Sunday, September 10, 2006

Talent and Ability

How does one find out if one is talented?

In music it is easy. Just listen to what you play. Does it sound good? Does it paint a picture? Convey emotion? Are all the scales used properly? How about harmony? Do people like it? And really, the first and last ones are all there is to it.

Computer science is a bit trickier, but it also seems doable. Can you write code that is bug-free? Is it readable? Do you know all the key technologies relevant? Do you mind reading documentation for a long time before starting? Do you sit a think about the problem before you jump into emacs? Can you evaluate your time-cost to benefit ratio for tasks?

But, my wife seems harder. How does one find out if one should -- rather, if one is good enough to -- do physics. Well, I certainly have a passion, no doubt there. I love the subject and it gets more and more interesting and lovable as I progress (hehe...some may say that's not the natural progression of marriage! :-). Nonetheless, I can't get myself to do a qual problem in less than 2 or 3 hours or even longer sometimes. I usually know how to proceed relatively quickly, but then it takes a long while to get all the details straight. I think I'm expected to be able to do these in about 45 minutes time or so. Is that a bad sign? Does that mean that I'm not clever enough to see all the tricks that would allow it to be done quicker? And if so, is that bad?

To an experimentalist, probably not too bad, so long you can pass them by studying, memorizing and such. And there is quite a few things that attract me to the experimental world. Specially in, say, Quantum Optics. However, I think I'm a theorist at heart. I find it a lot neater to come up with models and theories and work some mathematical witchery to come up with answers and predictions than to have to work around the ~5x10^6 experimental details that come about because the world hasn't been bought at the physics store. You know, the place where you get massless strings, frictionless surfaces, perfect thermal insulation and other kinds of idealizations. Yeah, definitely, figuring out how to do Gaussian integrals the other day was neat. And even neater to use it to do stat mech. But, do a measurement? Sure. Eh...where do I stick the thermometer?... What do you mean it is not so simple? Yuk dude. Okay, this is just a long way to explain that I am rather theoretically inclined.

So, the question remains. Am I good enough to do this stuff? Is it like Davey said: too late for you need to start in high school to be a successful theoretical physicist? Given the job market I'd like to know if I'd be shooting myself in the foot twice, by becoming a theoretical (bang!) physicist (bang!) or attempting to anyways.

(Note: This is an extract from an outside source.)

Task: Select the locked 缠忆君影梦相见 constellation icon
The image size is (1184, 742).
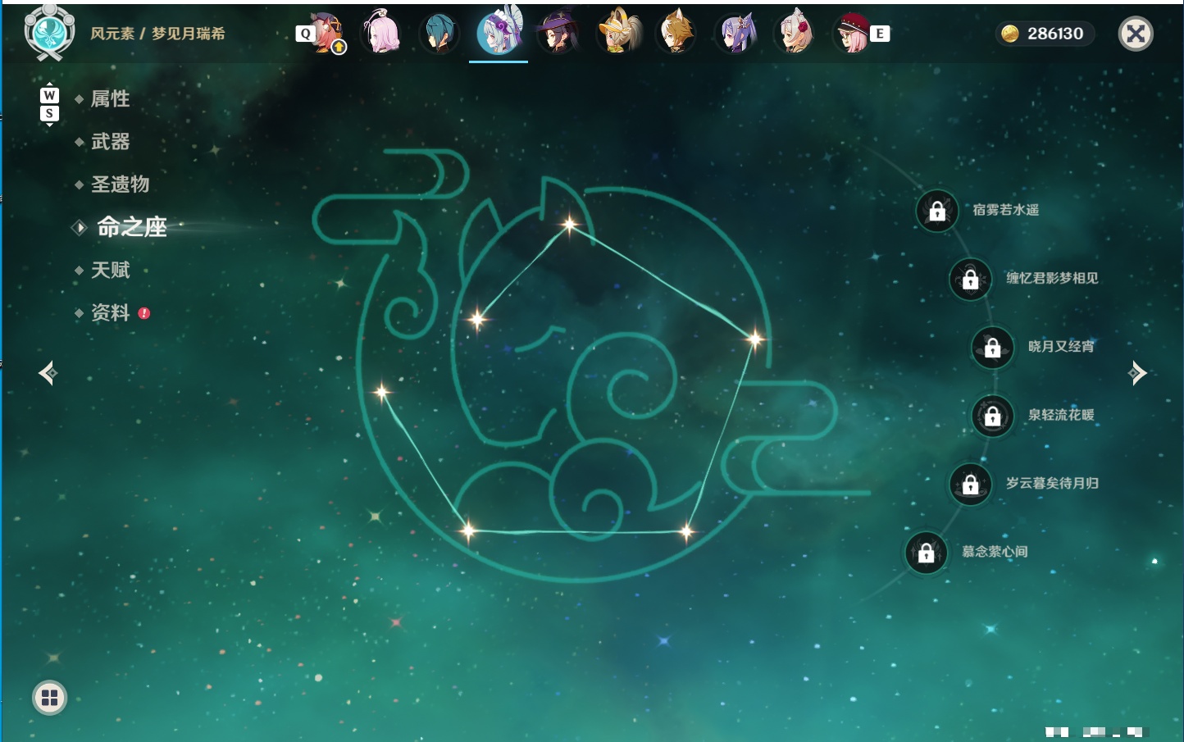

I guess we'll find out a bit about this by friday. I am almost certain that I'm not going to do as well as I had hoped on the quals -- I'm diagnosing failure on all three (that's ok, I don't have to pass them before I start the program). It is frustrating, though! I know how to do the problems, but not quick enough and I make tons of errors along the way despite that they eventually get fixed (that takes time). I wish there was a simple boolean function to which I could plug myself into to tell me whether or not I have the ability and talent necessary. Oh yeah, and I hope that said function is not the subject GRE -- sore subject! :-)

1 Comments:

Blogger Suffused in Sunlight said...

I wonder if any of this has changed for you now. Do you still consider yourself a theorist? Do you still think being good at music has these requirements?

Did you fail all three of the quals?